This morning, my nine-month-old son knocked over a pile of unwrapped videogames stacked at the edge of my entertainment center. Actually, his hand brushed against them while I danced around the living room with him in my arms. We were listening to Squeeze records, and Pulling Mussels (From a Shell) was on. It is our favorite. My first instinct was to curse under my breath, but I was out of it. Dancing like an idiot is taxing enough when you are not lugging 20 pounds of giggling baby around the room with you. So instead, I just smiled. Or, rather, I continued smiling. Lately, if the timing’s right, I sometimes find it tough to stop. And that’s a good thing, right?
It’s 6:00 a.m., and I’ve been awake for an hour, which is ridiculous. At this time last year, I was still following my pre-baby pattern. Play videogames (sometimes for work, sometimes not) late into the night, fall into bed whenever the feeling struck me, and roll out again at an hour that would allow me to magically appear in the office before my employees. It the world of videogame journalism, that was not hard to do. To most of my coworkers, 10:00 a.m. was the most civilized time morning had to offer, and they grudgingly accepted it as the work day’s starting point, like foreigners ordering in a questionable restaurant.
Back then, the thought of stacking a bunch of un-played games in the corner of my house would have been unthinkable. I should at least open them, right? Throw them in and try them out? When I was writing about games for a living, I had a five-minute rule. Fire up a game, sit back, and start playing. If it didn’t grab my attention in five minutes, I quit and grabbed something else. But these days, I don’t even have time to indulge the five-minute rule.
Let me tell you something about babies. They don’t sleep as much as you might think. For the first week or so, they lull you into a false sense of security, dozing most of the day and night, waking only to blink and eat. I remember sitting on the couch in the afternoon during my paternity leave, the shades in my California apartment drawn tight so my newest family member could doze in the cradle beside me. I played Might & Magic: Clash of Heroes HD for hours on end, thrilled that fatherhood hadn’t hampered my gaming life. If anything, it had improved it. The company that paid me to play games had generously given me a few weeks off to adjust to life with baby. And I was spending a remarkable amount of that time playing games. Suckers!

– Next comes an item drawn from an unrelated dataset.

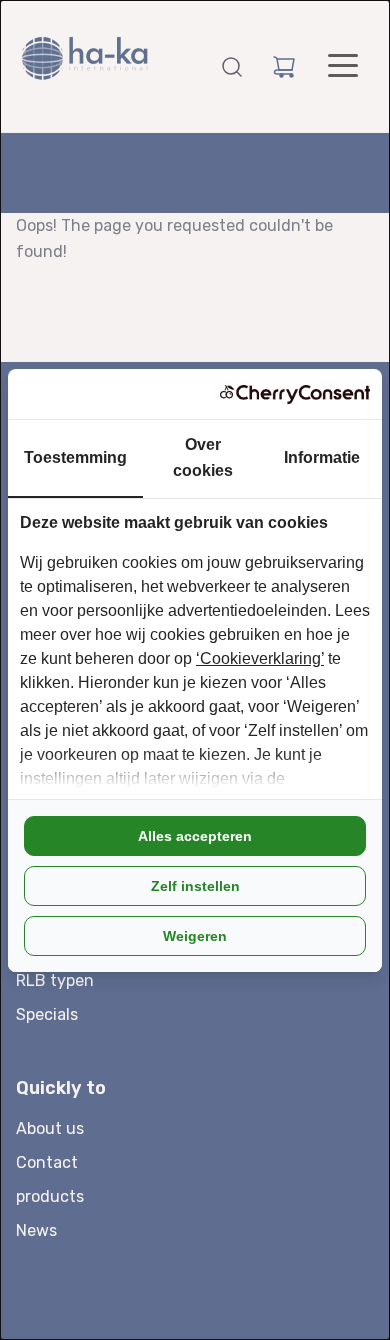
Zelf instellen (195, 886)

But, like a demonic antagonist in a videogame, a newborn baby soon wakes from its slumber to bathe the land in blood and fire. The townspeople knew all along that the beast’s sleep was a tenuous illusion. But they chose to ignore it. They went about their lives, one eye always on the cave at the top of the mountain, ears pricked for the slightest sound of rumbling.
Parents do this too. “Maybe our baby will be different,” they tell each other. “Maybe he will sleep through the night from the beginning.” But they know. Deep down, they know. Soon my son was doing what normal infants do: sleeping for a few hours, waking up to eat, sleeping a bit more, waking up to be active, sleeping a bit more. At first, it’s a shock to the parent’s system. Living your life in two-hour intervals forces you to view the world differently. “What should I do tonight?” becomes: “In about an hour, I will have two hours to myself, at best. I have seven hours worth of things to do, including personal grooming, banking, home repair, family communication, eating, entertaining myself and sleeping.” By the time you finish that thought, your body has succumbed to the latter.
It gets better. So goes the mantra of the Kindly Parental Stranger. They’re everywhere, these people. Shopping malls, grocery stores, parks, restaurants. They sense the plight of the new parent like a Scientologist can sniff out a vulnerable actor. When my son started waking up at all hours of the night to recreationally scream and poop, I would take long walks with him during the day, mainly to get out of the house, which had begun to smell like a combination of Wal-Mart and the Humane Society. On my walks, they would always find me. At the time, it annoyed me. Am I really doing such a horrible job at as a new dad that this middle-aged women needs to stop me, lay a blinged-out hand on my shoulder and reassure me that “it gets better?”